The ever shorter half-life of once obtained knowledge has been further shortened with the advent of the computer, rationalization, and automation. Since the 1980s,  it has become increasingly clear that lifelong learning and competence development are essential in many occupations. The professional idea, which is based on having undergone a clearly defined education and which has since developed further through real on-the-job training, is becoming more and more defensive. Today, the profession is at best an entrance ticket to the foyer of professional life, which after a few years is hardly suitable as a ticket for the next levels of the career ladder.

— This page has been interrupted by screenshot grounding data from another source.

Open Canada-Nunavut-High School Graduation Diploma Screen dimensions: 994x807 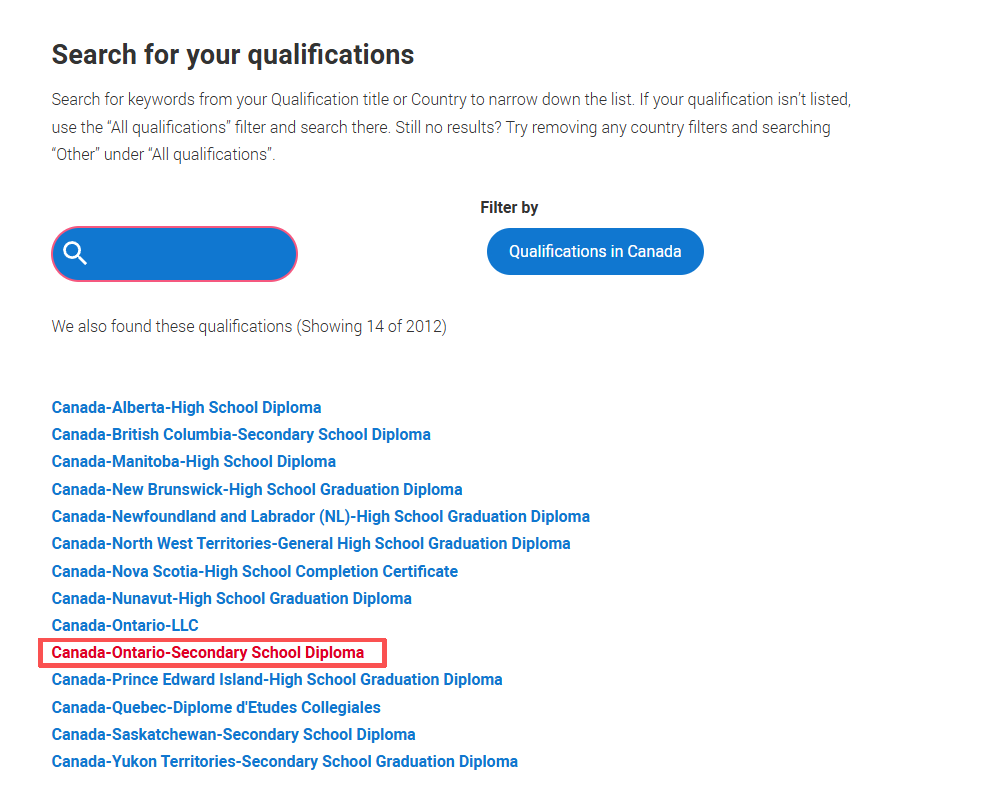231,599
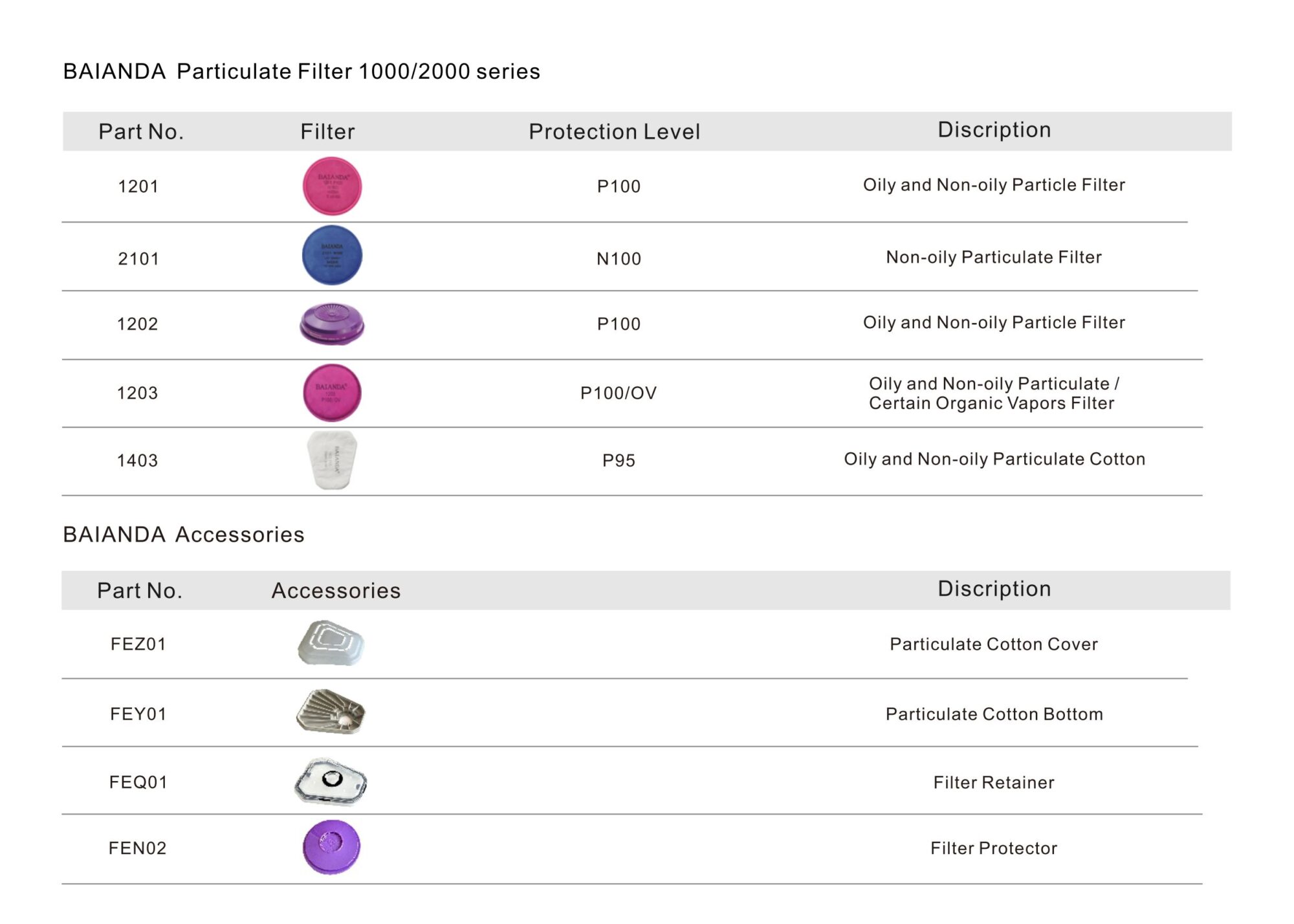Select the FEQ01 filter retainer image
Screen dimensions: 1294x924
click(x=331, y=782)
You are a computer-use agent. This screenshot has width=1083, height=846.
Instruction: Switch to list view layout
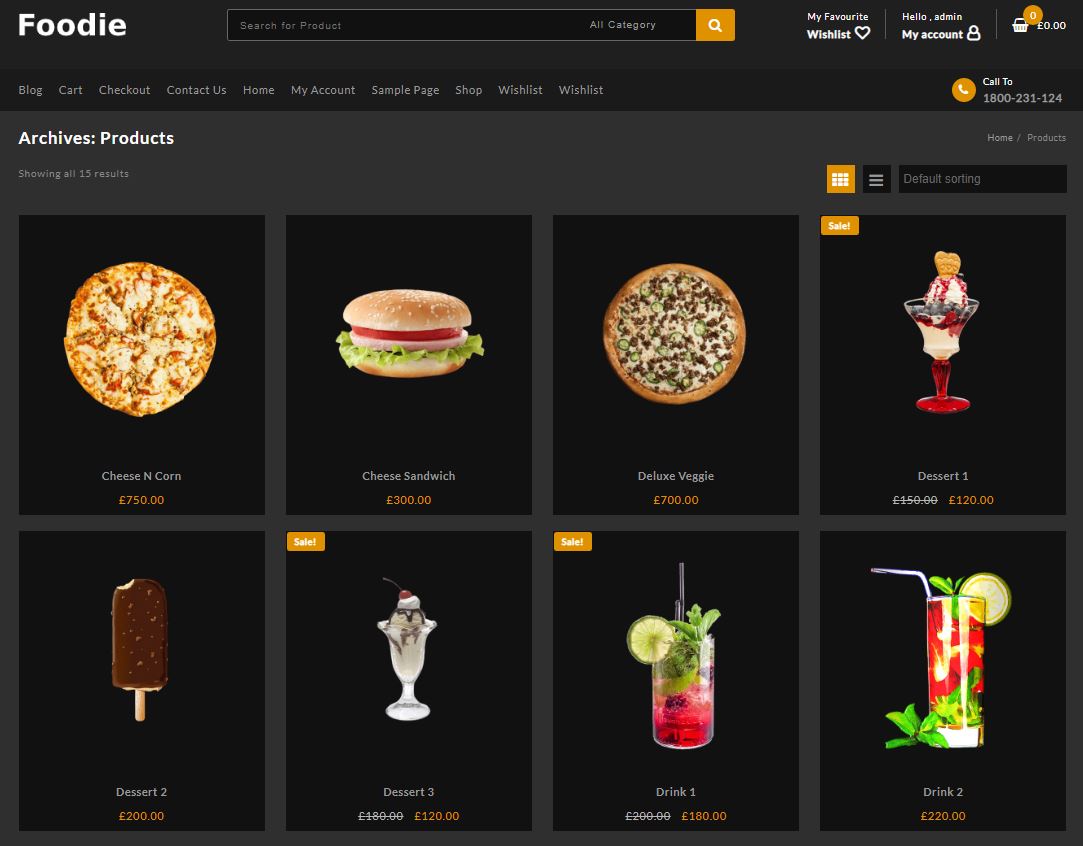876,180
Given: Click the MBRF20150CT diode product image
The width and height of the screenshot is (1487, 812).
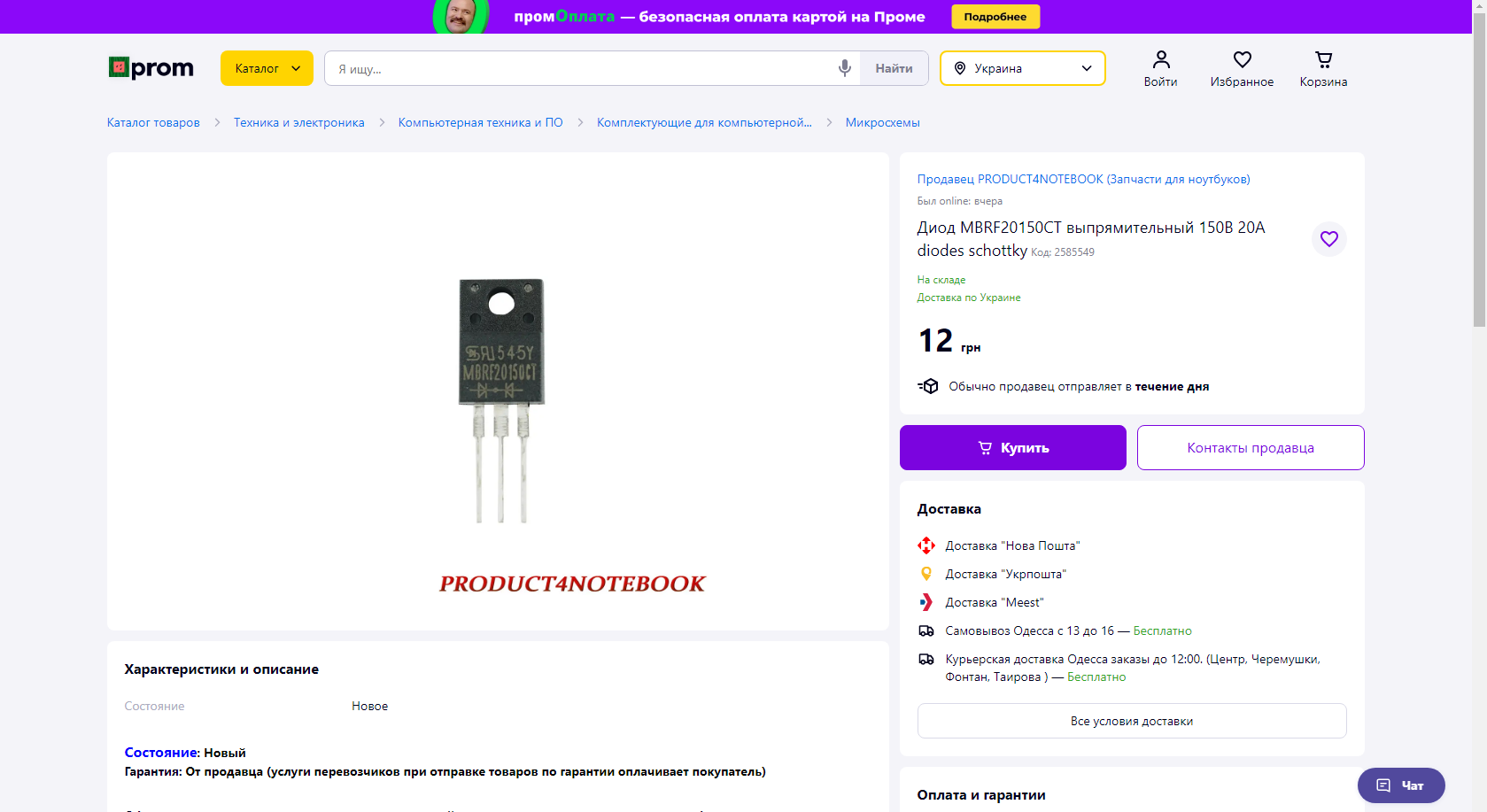Looking at the screenshot, I should 500,400.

Competence development in the age of digitalization

In the developed economies of the West, further development of the professional idea – today competence development – can already be observed in the nineties. In the USA, labor market researchers and labor ministers such as Robert Reich already recognized in the first Clinton Administration since 1993 that the dependent middle class needed access to the labor market even without a university degree. Inspired by the theses of “New Work”, which the Austrian-American social philosopher Frithjof Bergman founded in the 1980s, employment and education programs were developed that no longer addressed the deficits of the rural unemployed, but rather the existing competence that needed to be developed. Starting from the thesis, which has been refuted today, that the job system is at its end, the freedom of action and independence of people beyond gainful employment must be promoted. After the New Work was discussed a dozen times up and down, the term is now experiencing a renaissance with digitalization, but with different signs. Again, the motive is to open access to the labor market to a detached “working class”. Unlike Bergman, however, it is not a question of the emancipation of the former industrial workers in the “Rust Belt”, as the Democrats call them “White Trash”. Rather, it is digitization and the shortage of skilled workers and the associated lack of digital skills in companies that have led to the emergence of new competence development programs in the USA.

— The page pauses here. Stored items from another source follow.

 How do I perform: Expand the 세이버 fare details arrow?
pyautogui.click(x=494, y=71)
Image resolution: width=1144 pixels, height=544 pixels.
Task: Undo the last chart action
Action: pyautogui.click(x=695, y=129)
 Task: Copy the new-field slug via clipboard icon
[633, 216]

TechHire relies on competencies beyond formal qualification

If you can do the job, you should get the job: Since 2015, the social enterprise TechHire has been expanding in the USA, operating over 200 training facilities in 72 municipalities in social partnership with 1,300 employers. The model is similar to a dual training program according to the German model. The experts use online entrance tests to identify competencies and interests. Discussions with potential employers follow this. After a few months of all-day training, the participants complete an internship in a company. A wide variety of local TechHire companies specialize in qualifications in technology industries. Specifically, they have improved matching between job seekers, employers, teachers, policy-makers and local training groups: the online tool “training finder“, developed by LinkedIn’s business network, links relevant information on competence profiles and income opportunities, skills required, training programs and vacancies for different job advertisements.

Thus even applicants who do not formally have any qualifications, but who have acquired competencies even in self-study, have a chance to specifically promote them in order to get them into jobs. Autodidacts, for example, who work on computers in their spare time also have a chance to get a job as a software tester with 40,000 dollars after a qualification. TechHire’s competence-oriented approach has already enabled companies to fill 4,000 vacancies that would otherwise remain vacant today.

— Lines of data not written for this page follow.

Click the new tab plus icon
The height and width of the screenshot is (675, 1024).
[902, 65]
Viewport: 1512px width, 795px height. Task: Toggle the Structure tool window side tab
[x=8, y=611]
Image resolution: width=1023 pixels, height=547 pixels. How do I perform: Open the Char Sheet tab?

Conclusion: Competence development creates a vocation

TechHire and its partners have thus managed in an unbureaucratic and, above all, intelligent way to make a contribution to reducing the shortage of skilled workers in companies and to imparting new individual perspectives to people by promoting competencies. A mission to which TÜV Rheinland Academy has committed itself, particularly in the field of technical professions. Digitalization is constantly creating new requirement profiles for which it is necessary to establish appropriate competence models that enable people and organizations to remain capable of action and to actively shape both the present and the future. Artificial intelligence, digitization and automation will create many new jobs that will have to be taken over by today’s “skilled workers”. The way there is competence development on the job, actively supported by companies that have recognized the value of lifelong learning. It is also important to lay the right foundations in the field of initial vocational training for young people and to start thinking about tomorrow’s requirements today. Application cases of TÜV Rheinland Academy, which as a partner supports governments in various countries worldwide in establishing competence development via the dual training system according to the German model, close the technical education gap between state schools and degrees and the requirements of the industry. In this way, people and companies are actively enabled to master the challenges of digital transformation. In individual cases, personnel certifications ensure that competencies are always up to date and ensure a uniform quality level of the employees in the company.